Using fMRI non-local means denoising to uncover activation in sub-cortical structures at 1.5 T for guided HARDI tractography.

Frontiers in human neuroscience

Michaël Bernier, Maxime Chamberland, Jean-Christophe Houde, Maxime Descoteaux, Kevin Whittingstall

Affiliations

  1. Department of Nuclear Medecine and Radiobiology, Faculty of Medicine and Health Science, University of Sherbrooke Sherbrooke, QC, Canada ; Department of Diagnostic Radiology, Faculty of Medicine and Health Science, University of Sherbrooke Sherbrooke, QC, Canada.
  2. Department of Nuclear Medecine and Radiobiology, Faculty of Medicine and Health Science, University of Sherbrooke Sherbrooke, QC, Canada.
  3. Computer Science Department, Faculty of Science, University of Sherbrooke Sherbrooke, QC, Canada.
------------
Reproduce the fMRI article excerpt word for word between "Using fMRI non-local" and "of Science, University of Sherbrooke Sherbrooke, QC, Canada.", inclusive. These lines have no connection to the fMRI article excerpt.

Data drawn from a collection
------------
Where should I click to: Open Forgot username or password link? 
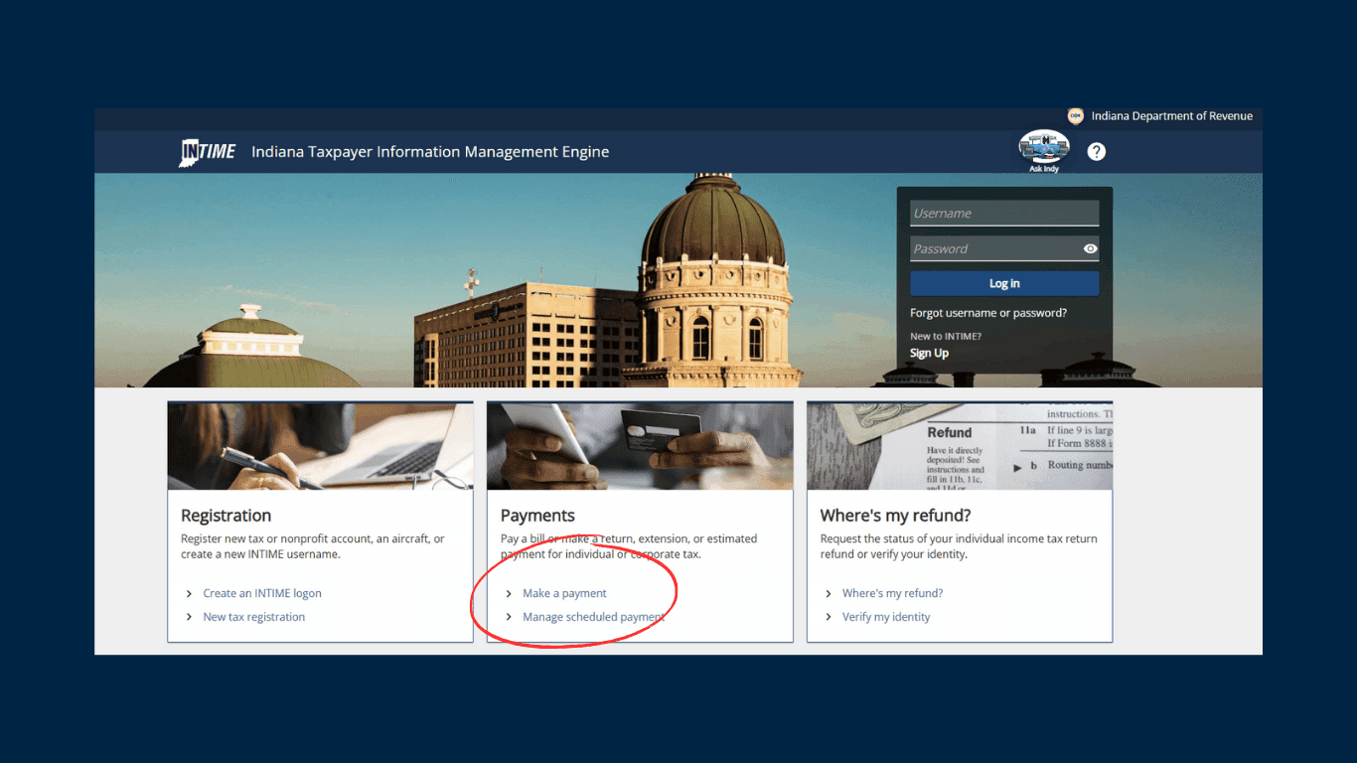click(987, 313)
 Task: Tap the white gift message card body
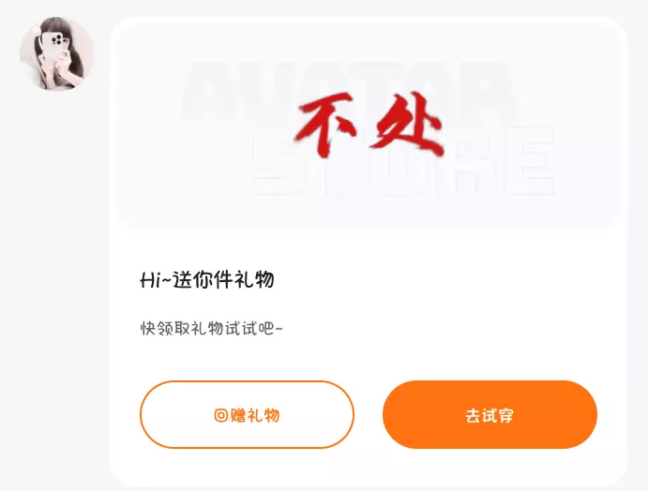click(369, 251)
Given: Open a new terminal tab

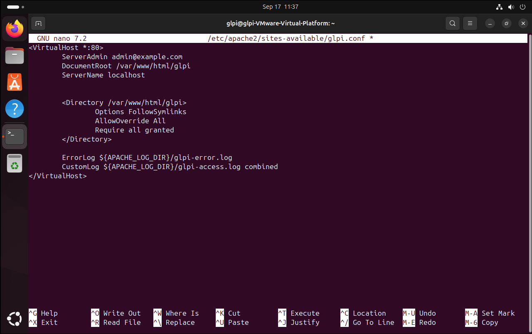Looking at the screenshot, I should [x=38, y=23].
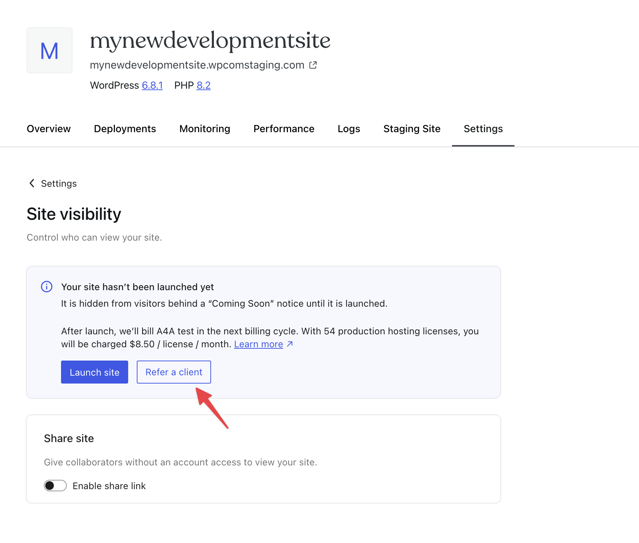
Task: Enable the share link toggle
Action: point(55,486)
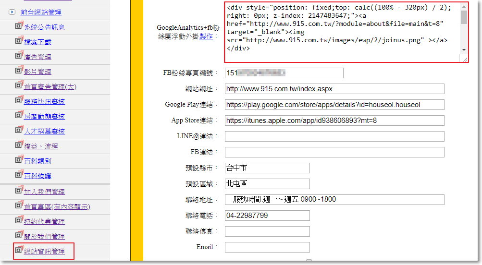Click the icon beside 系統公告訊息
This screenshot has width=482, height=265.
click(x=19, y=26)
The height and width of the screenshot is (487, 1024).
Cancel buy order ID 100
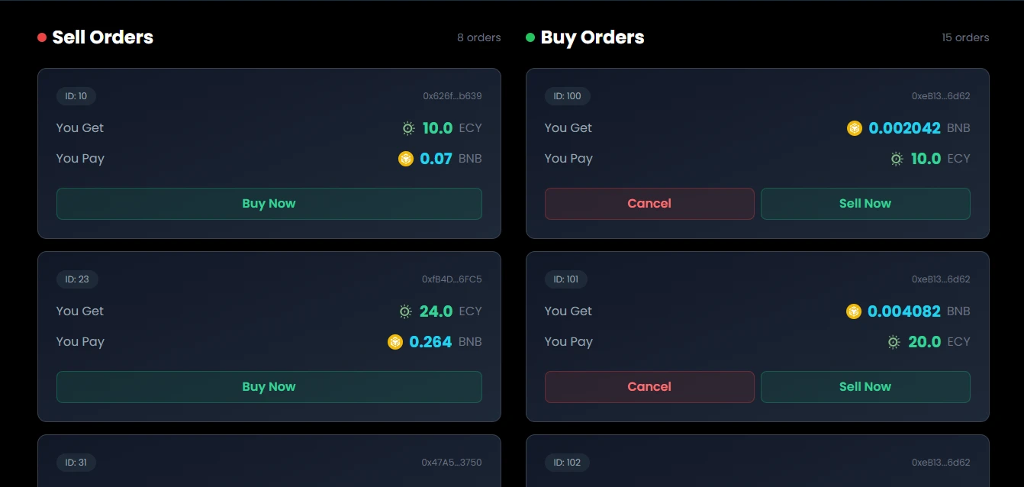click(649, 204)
------------
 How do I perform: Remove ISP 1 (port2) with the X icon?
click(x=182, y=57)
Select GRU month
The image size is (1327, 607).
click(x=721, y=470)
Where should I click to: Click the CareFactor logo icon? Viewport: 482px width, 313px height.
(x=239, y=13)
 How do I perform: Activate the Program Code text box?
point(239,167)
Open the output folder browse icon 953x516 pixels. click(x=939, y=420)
------------
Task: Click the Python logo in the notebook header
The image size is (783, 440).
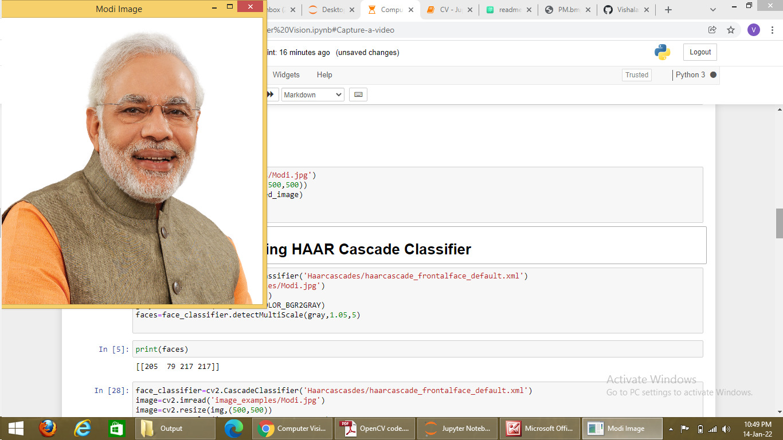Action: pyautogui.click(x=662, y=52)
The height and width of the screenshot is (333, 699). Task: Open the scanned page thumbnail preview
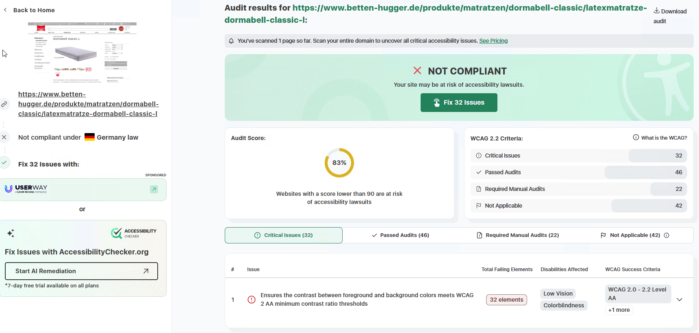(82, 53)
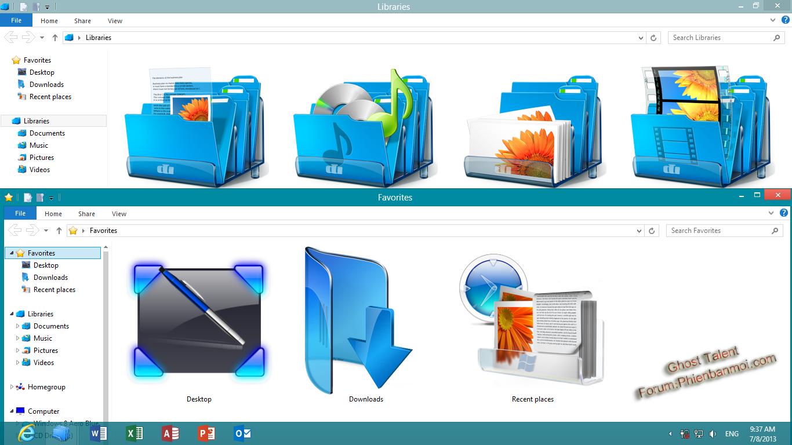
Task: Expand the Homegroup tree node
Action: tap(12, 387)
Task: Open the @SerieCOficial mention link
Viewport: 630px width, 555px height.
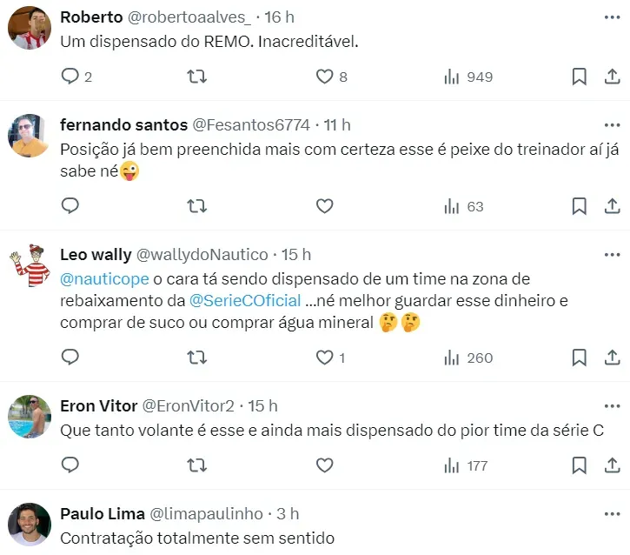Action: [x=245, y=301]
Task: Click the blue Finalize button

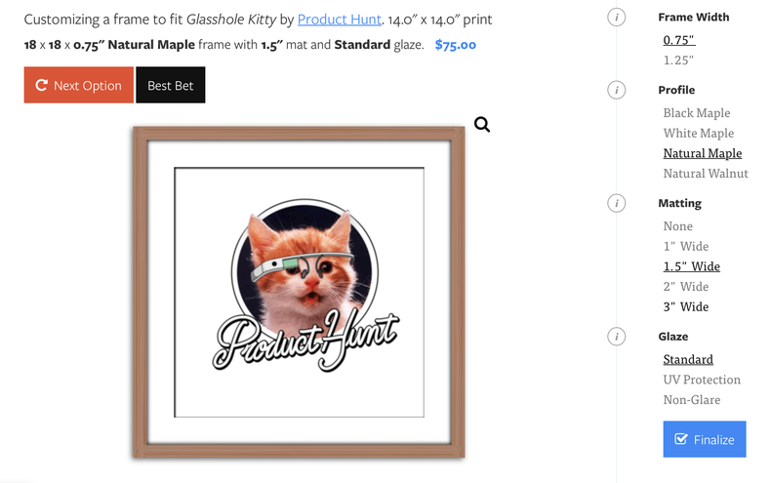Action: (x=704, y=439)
------------
• **EXERCISE ANSWER**
Using fMRI non-local means denoising to uncover activation in sub-cortical structures at 1.5 T for guided HARDI tractography.

Frontiers in human neuroscience

Michaël Bernier, Maxime Chamberland, Jean-Christophe Houde, Maxime Descoteaux, Kevin Whittingstall

Affiliations

  1. Department of Nuclear Medecine and Radiobiology, Faculty of Medicine and Health Science, University of Sherbrooke Sherbrooke, QC, Canada ; Department of Diagnostic Radiology, Faculty of Medicine and Health Science, University of Sherbrooke Sherbrooke, QC, Canada.
  2. Department of Nuclear Medecine and Radiobiology, Faculty of Medicine and Health Science, University of Sherbrooke Sherbrooke, QC, Canada.
  3. Computer Science Department, Faculty of Science, University of Sherbrooke Sherbrooke, QC, Canada.